What to work on
Restate word for word each line from the one containing "This screenshot has height=800, width=1280." through the end of the material, and nothing more. Drop every picture.
----
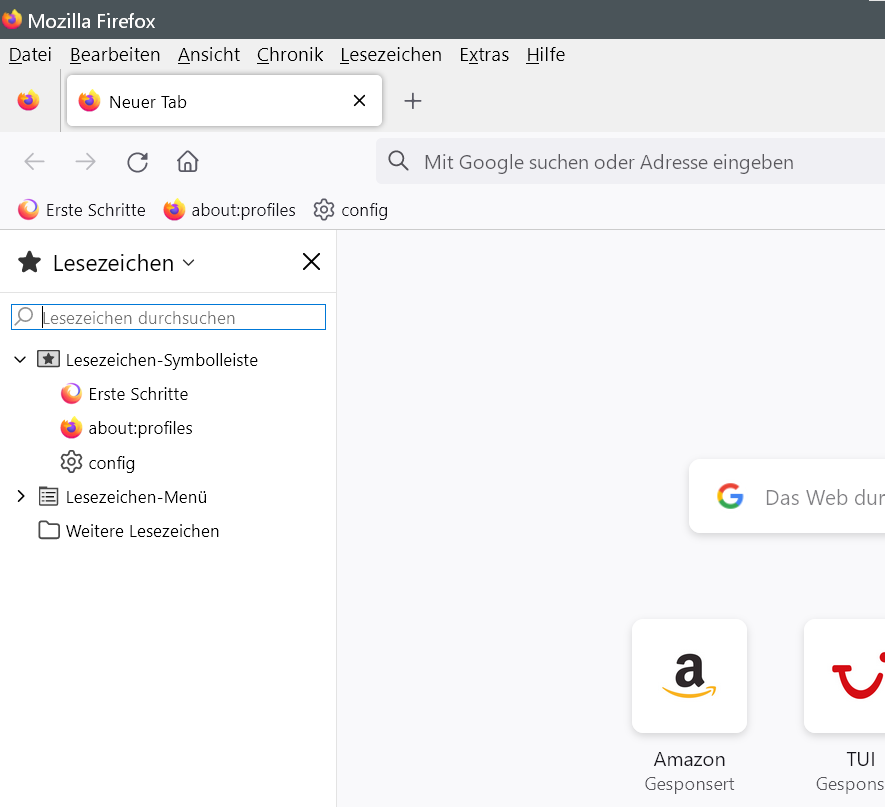Open a new tab with plus icon
This screenshot has height=807, width=885.
(413, 101)
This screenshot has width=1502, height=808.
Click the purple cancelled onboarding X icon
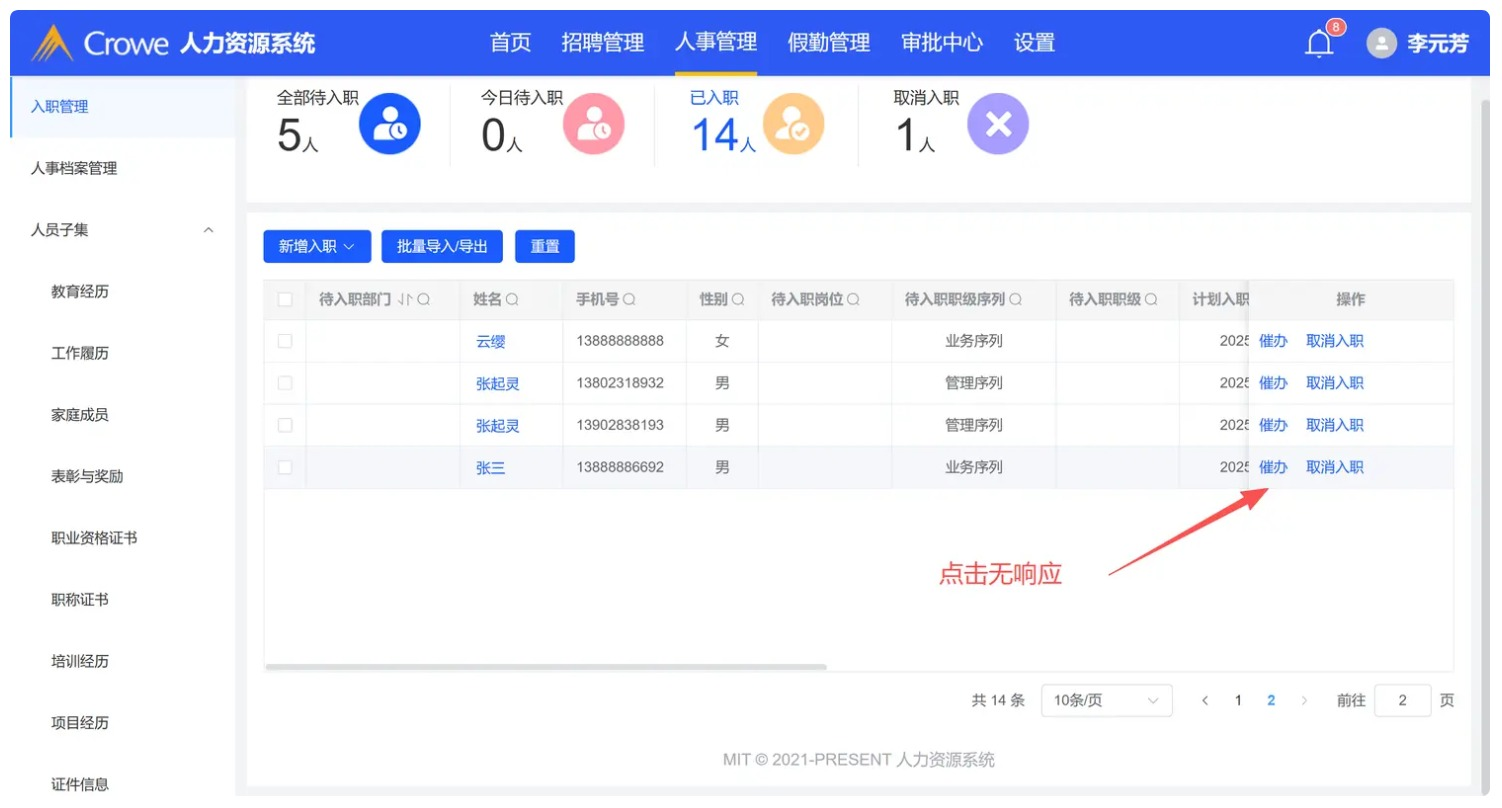[x=997, y=124]
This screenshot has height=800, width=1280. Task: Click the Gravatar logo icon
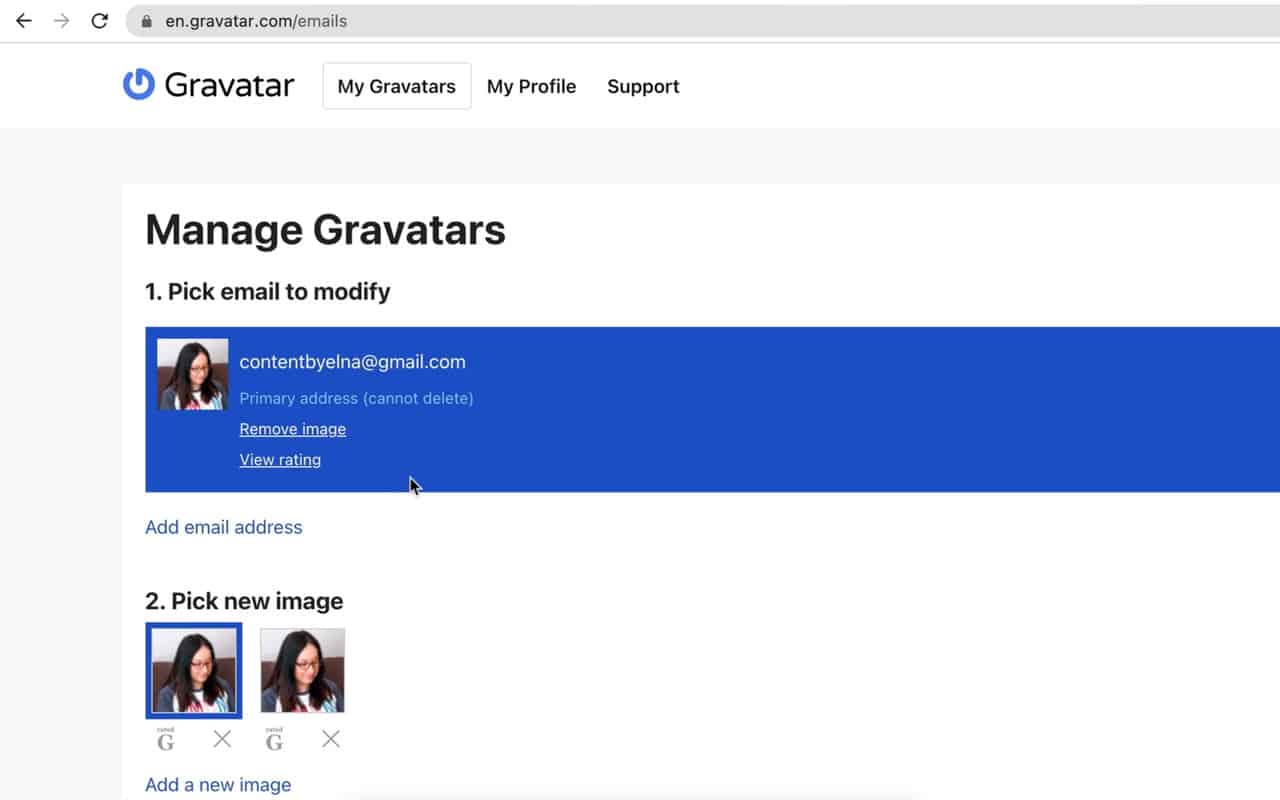point(137,85)
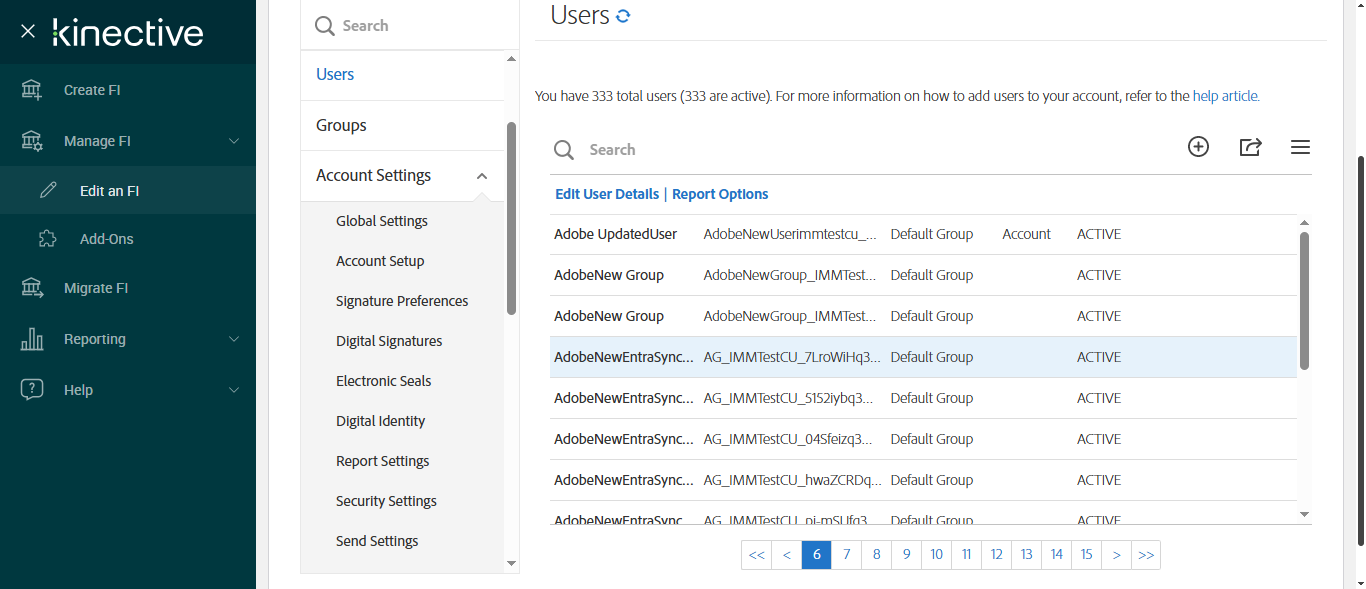Click the add user plus icon
The image size is (1366, 589).
(1198, 147)
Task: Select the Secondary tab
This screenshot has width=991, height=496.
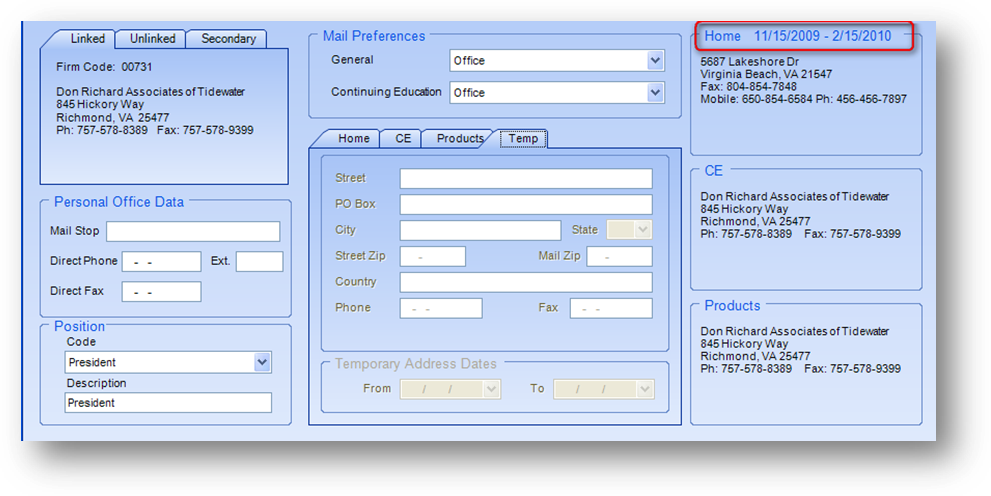Action: coord(228,39)
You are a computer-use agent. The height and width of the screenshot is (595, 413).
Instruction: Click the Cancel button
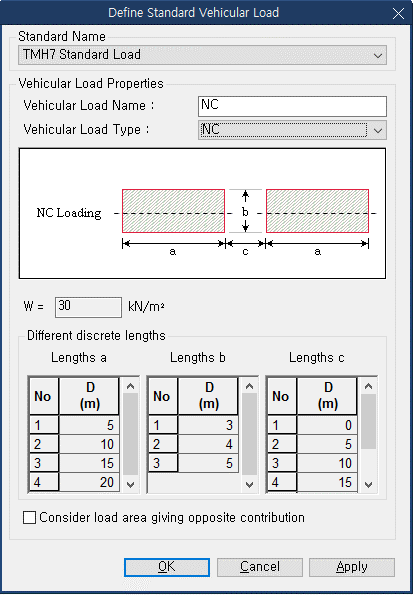(x=260, y=567)
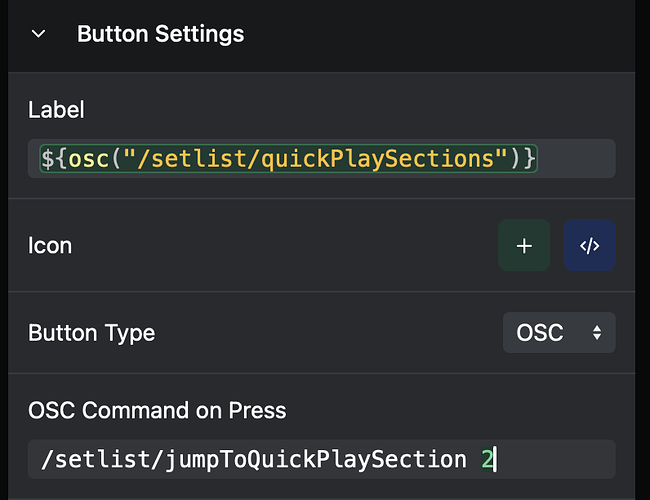This screenshot has width=650, height=500.
Task: Click the "OSC" value in Button Type
Action: (539, 333)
----
Result for this task
This screenshot has height=800, width=1280. Task: Click the Gravatar logo icon
point(137,85)
Click the add user plus icon
The image size is (1366, 589).
(1198, 147)
Task: Select the Secondary tab
This screenshot has width=991, height=496.
Action: coord(228,39)
You are a computer-use agent. The height and width of the screenshot is (595, 413).
Instruction: Click the Cancel button
(x=260, y=567)
This screenshot has width=650, height=500.
Task: Click the "OSC" value in Button Type
Action: (539, 333)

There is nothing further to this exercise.